El descubrimiento de que la vitamina D se sintetiza con la exposición solar y que su carencia se asocia al raquitismo, vino a reforzar la idea del tratamiento con baños de Sol. A principios de siglo, un doctor en Islandia recibió el premio Nobel gracias al empleo de la helioterapia para enfermedades infecciosas. De ahí deriva la fototerapia para diversos padecimientos cutáneos (psoriasis, lupus vulgaris, etcétera) que se realiza en clínicas dermatológicas. Las bondades de la helioterapia se extendieron al tratamiento de las anemias, nefropatías, heridas infectadas y linfomas en diversos sanatorios de los alpes suizos. Tanto, que a pesar de reconocer sus riesgos, un afamado médico norteamericano llegó a decir que ``la exposición solar durante la juventud, aunque resulta en cáncer de la piel y de los labios, previene otros tipos de cáncer menos accesibles al tratamiento médico...''.

La moda no dejó pasar la oportunidad. Se abrieron clínicas de restablecimiento, en franca oposición la palidez de la corte borbona y al recato victoriano que caracterizó la belleza de siglos precedentes. Las playas del Caribe y del Mediterráneo se abrieron a la delectación de los fotones y de los sentidos. La diseñadora Cocó Chanel expresó, categórica: ``la chica de 1929 debe estar asoleada''.

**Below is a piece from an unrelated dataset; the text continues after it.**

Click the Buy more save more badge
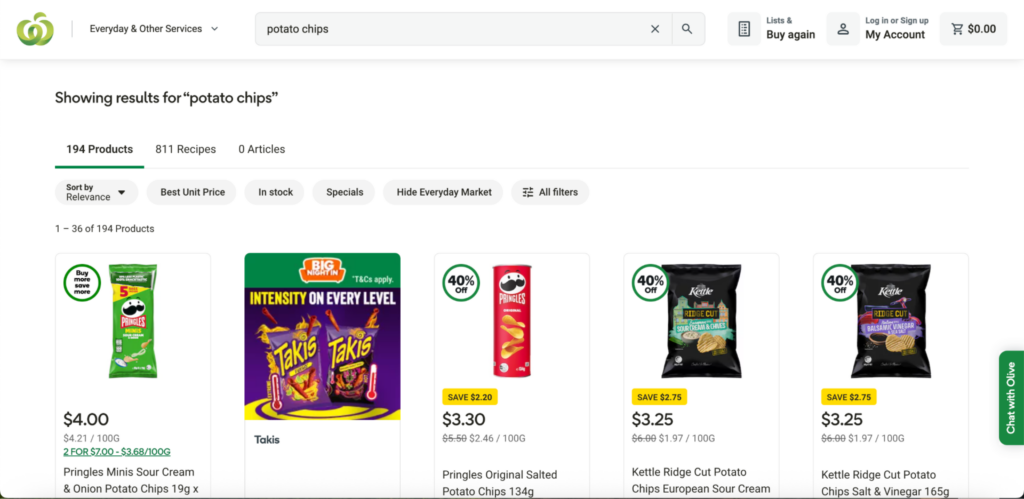The width and height of the screenshot is (1024, 499). 82,282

Para mediados de nuestro siglo, asolearse se había convertido en rasgo cultural y en sello de influencia y éxito. Con la invención del bikini en 1946, la exposición cutánea al Sol se hizo más extensa y atrayente. Pero apenas estaba amaneciendo en el horizonte de nuestras preocupaciones de salud: la frecuencia en aparición de cánceres de la piel (especialmente el más agresivo, denominado melanoma) ha seguido un aumento exponencial a partir de esos años.

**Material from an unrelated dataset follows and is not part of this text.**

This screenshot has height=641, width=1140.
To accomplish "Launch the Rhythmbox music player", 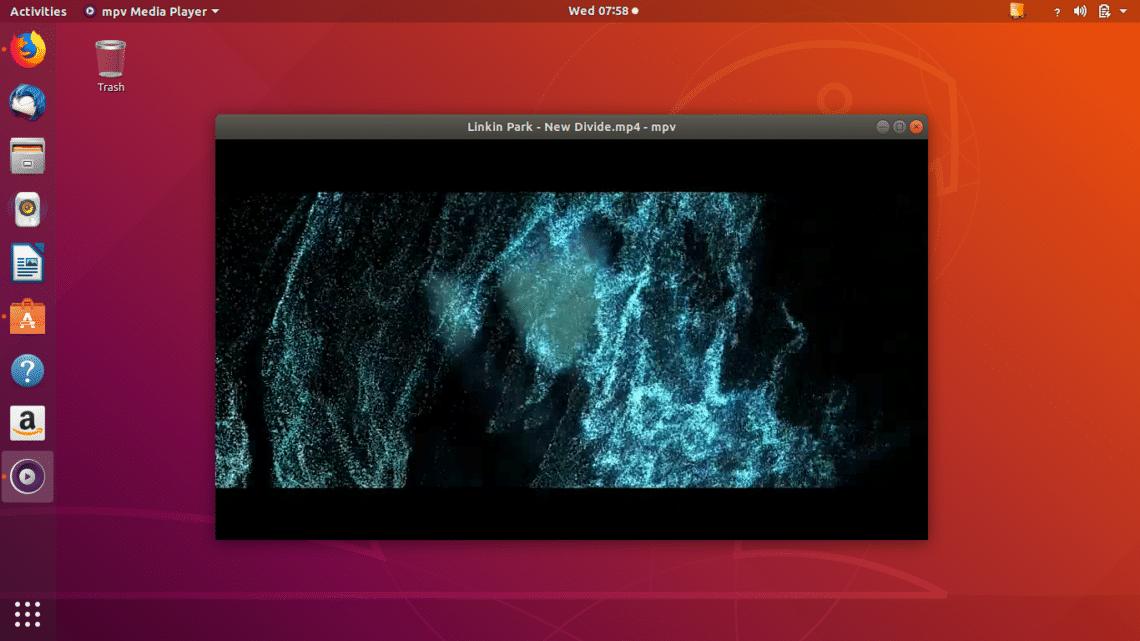I will pos(26,208).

Los mil casos anuales de melanoma cutáneo que se reportaban en tiempos del desplante promocional de Chanel, se quintuplicaron en 1950 y llegaron a 25 mil (insisto, por año) durante la década pasada.

Más aún, el primer local comercial donde se usan lámparas para quemarse la piel se introdujo en el estado natal de Bill Clinton en 1978, y diez años después existían 18 mil centros de fototerapia dispersos en Estados Unidos. Se estima que en la actualidad más de dos millones de americanos se broncean con lámparas diariamente, negocio equivalente a mil millones de dólares al año.

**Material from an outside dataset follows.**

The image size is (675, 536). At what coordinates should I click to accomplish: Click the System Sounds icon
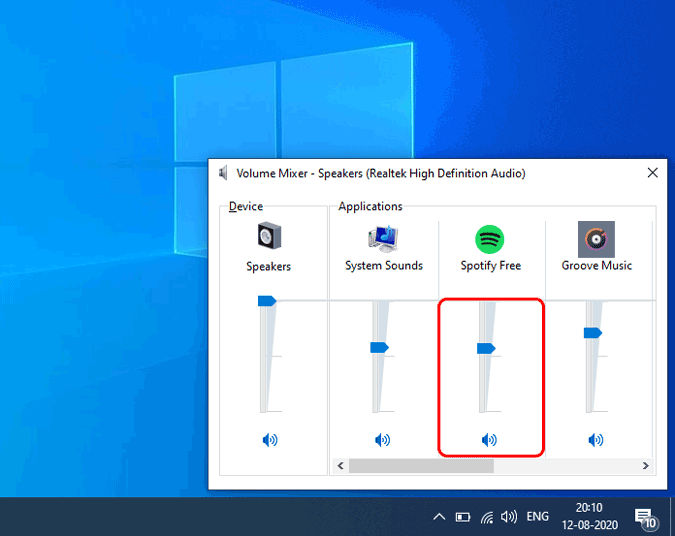[x=383, y=238]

Pero no todo lo que brilla es oro. Los cambios degenerativos que se observan en la piel de los viejos marinos dan cuenta de la erosión que causa exponerse repetidamente al Sol. Desde principios de siglo, investigadores franceses reconocieron que los trabajadores de viñedos tienen mayor predisposición a desarrollar cáncer dérmico. Tales observaciones se confirmaron experimentalmente con la inducción de cáncer en ratones de laboratorio mediante luz artificial. Diversos reportes científicos han asociado el bronceado artificial con la aparición de melanoma y que tal riesgo aumenta mientras más consistente y prolongada sea la exposición a la luz ultravioleta. El riesgo se multiplica por siete en personas que se asolean más de cinco veces al año. La tendencia a vincular una cara rozagante y un cuerpo dorado con la salud y la prosperidad está cambiando. Las campañas de prevención de cáncer en Australia (país que tiene la mayor incidencia mundial de melanoma) han hecho que se usen más sombreros, filtros solares más protectores y menos deportes acuáticos a mediodía, cuando la luz ultravioleta está en su apogeo. Esperemos que nuestros gobiernos caribeños aprendan de ese ejemplo. Aun cuando la relación de causa-efecto se está investigando, cada día estamos más concientes del envejecimiento, la sensibilidad y la inmunosupresión que producen los rayos solares sobre nuestra piel.

Además, no hay duda de que exacerban los carcinomas escamosos y los epiteliomas basales, afortunadamente extirpables, tan comunes en los hombros de los marineros como sus pericos. Debe recomendarse el uso de protectores solares adecuados y evitar la exposición prolongada en horas y sitos donde el Sol es más intenso. Es preferible usar lociones que contienen un pigmento artificial (la dihidroxiacetona, que no es filtro solar) para conservar tanto el atractivo como la vida. Pero ante todo, es preciso educar a nuestros adolescentes que gozan de la playa y el Sol no es equivalente a injertar la piel con mutaciones potencialmente cancerosas. Valga entonces el dicho: Qué bueno ver el sol y no asolearse.